En coulisses, une idée prend de l’ampleur : le laisser au repos pour l’intégralité de la phase de groupes, afin de le récupérer pour les matches à élimination directe. À une condition, immense : que la Seleção y parvienne.

Le Brésil a déjà laissé filer deux points en concédant un nul 1-1 contre le Maroc samedi. Il lui reste Haïti vendredi, puis l’Écosse le 24 juin, pour sécuriser sa qualification. Sans Neymar. Et sans aucune certitude sur son état réel, lui qui n’a plus joué avec la Seleção depuis le 17 octobre 2023, soir de sa rupture du ligament croisé antérieur et du ménisque du genou gauche contre l’Uruguay en qualifications sud-américaines.

Cette fois, c’est le mollet droit qui lâche. Et le diagnostic rapporté parle d’une lésion de second degré.

Pulisic, alerte en plein élan

De l’autre côté de l’Atlantique, Christian Pulisic vit un scénario différent, mais la même inquiétude. Le capitaine offensif de la sélection américaine, 27 ans, a d’abord ressenti une gêne au mollet gauche à l’entraînement la semaine dernière.
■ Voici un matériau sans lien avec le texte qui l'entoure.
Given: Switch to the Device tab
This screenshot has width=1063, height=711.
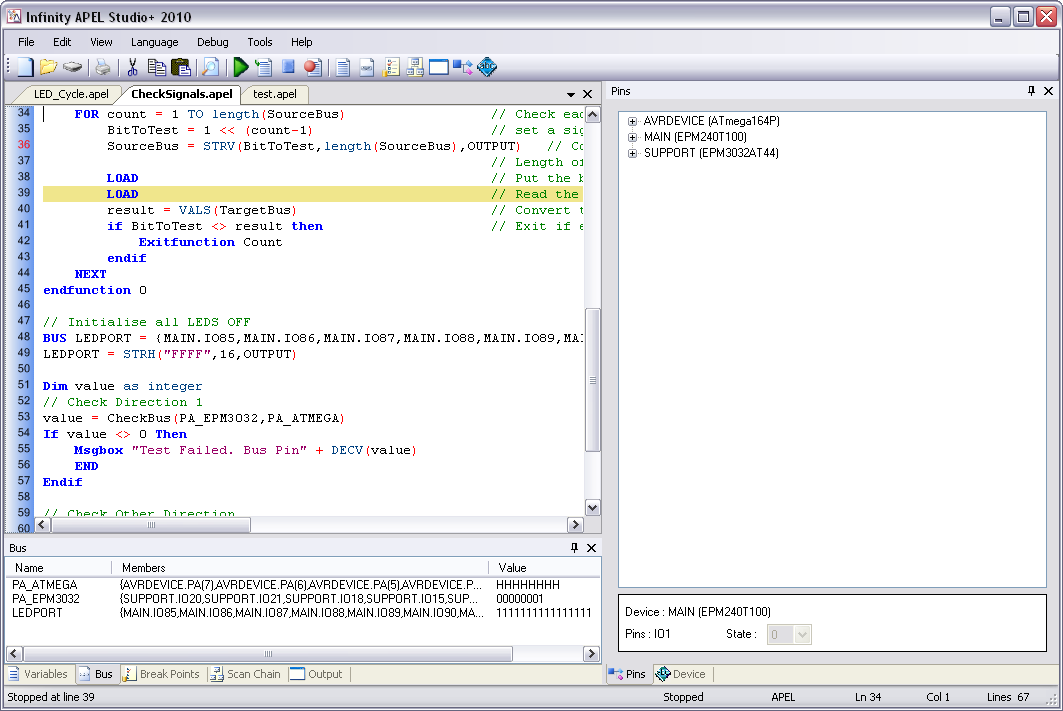Looking at the screenshot, I should [x=681, y=674].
Il a quand même tenu sa place pour l’entrée en lice de l’USMNT dans ce Groupe D.

Le début de match contre le Paraguay a tourné à la démonstration collective, victoire 4-1. Mais pour Pulisic, la soirée s’est arrêtée à la mi-temps. Son mollet a cédé un peu plus, suffisamment pour le contraindre à sortir.
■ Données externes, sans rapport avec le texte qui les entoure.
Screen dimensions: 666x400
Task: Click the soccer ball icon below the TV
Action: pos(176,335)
Depuis, une seule vérité : l’incertitude. On ne sait pas encore s’il pourra tenir sa place vendredi contre l’Australie. Ni si sa blessure relève d’une simple élongation (premier degré) ou d’une atteinte plus marquée (second degré). Deux diagnostics, deux calendriers de retour très différents.

Ce que disent les mollets : les degrés de la blessure

Derrière le jargon médical, la hiérarchie est claire.
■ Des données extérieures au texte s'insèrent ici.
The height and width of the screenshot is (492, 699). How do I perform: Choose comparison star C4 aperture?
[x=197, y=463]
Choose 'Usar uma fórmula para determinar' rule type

  • Un premier degré, c’est une lésion légère, moins de 5 % du muscle atteint. Trois semaines maximum pour un retour au sport, parfois moins quand l’enjeu s’appelle Coupe du monde.
  • Un second degré, celui qui est attribué à Neymar, implique une atteinte plus importante, sans aller jusqu’à la rupture complète. Le temps d’arrêt grimpe alors à trois à six semaines. Autant dire une éternité au cœur d’un tournoi condensé.
  • Le troisième degré, c’est le cauchemar absolu : déchirure complète du muscle ou de l’appareil musculo-tendineux, avec des mois d’absence à la clé. Ce n’est pas le cas ici, mais c’est la ligne rouge que tous veulent éviter.

Pour Neymar, la fenêtre de tir est étroite. Sa lésion de second degré le place déjà dans une course contre la montre. Pour Pulisic, tout dépendra du verdict final : simple alerte gérable sur le tournoi, ou vraie menace sur la suite de son Mondial.

Traitement classique, enjeu colossal

Le traitement, lui, ne fait pas de distinction entre stars planétaires et anonymes : repos, glace, compression, élévation. Arrêter net l’effort. Appliquer du froid par tranches d’une vingtaine de minutes toutes les deux heures. Bandage compressif pour limiter l’œdème. Jambe surélevée pour freiner l’afflux de liquide.

Rien de spectaculaire. Mais chaque détail compte, surtout dans un tournoi où les matches s’enchaînent à un rythme qui ne laisse aucun répit aux organismes.

La question n’est donc plus seulement de savoir quand Neymar et Pulisic pourront rejouer. Elle est de savoir dans quel état ils reviendront. À 60 %, 80 %, 100 % ? Un Neymar diminué peut-il encore changer un match à lui seul ? Un Pulisic sur la réserve peut-il continuer à dynamiter les défenses et porter l’attaque américaine ?

Pour le Brésil comme pour les États-Unis, la réponse à ces questions pourrait bien peser autant que n’importe quel schéma tactique. Parce que dans cette Coupe du monde, ce sont peut-être deux mollets qui décideront jusqu’où leurs sélections peuvent rêver.